I am guilty of making extensive, crazy to-do lists each day.
As a home educator with four kids, I make myself crazy almost every day.
Do you do it too?
The number of things I expect myself to complete each day; it’s impossible!
And yet…I had this same experience today. Most days.
I am being honest here – I seem to struggle with learning this one – I want to get it all done. I want to organize and keep a perfect home; neat and tidy. Everything in it’s place.
With four kids? What makes me think that is even slightly possible? 😛
Frustration with the children because I am not getting done what I see as being what needs to get done.
How easy it is to forget that our number one priority is our children and our husband.
The refrigerator can be cleaned out later (Its not that bad) and carpets can be cleaned in good time. As my children excitedly call for me to “come and see” and “look at me” how I need to remember to take a moment and take a breath. Smile and be excited that they are excited. Be happy that they are learning and growing and exploring.
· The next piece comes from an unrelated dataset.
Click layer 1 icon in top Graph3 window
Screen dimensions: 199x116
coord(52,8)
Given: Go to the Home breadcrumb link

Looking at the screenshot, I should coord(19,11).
This won’t last forever. When they call to me – no eye rolling, no exasperated sighs and groaning “what now?” – because they are the priority right now. They are my work; my most precious duty.
There are things to do. There always will be. But these moments – full of curiosity and excitement, enthusiasm and thrill – when every thing is new and they want to share it all with me! It is a great blessing. One I must be more thankful for. Even on those hard days. My list doesn’t matter (not so much as I think it does_ for one day, I will not answer for the sticky floors and the dusty blinds; I will not be held accountable for the toy bins that are not organized and the books that are piled on a shelf instead of nearly stacked by size…
I must be about my Father’s business. For those things that matter most are those things that matter eternally.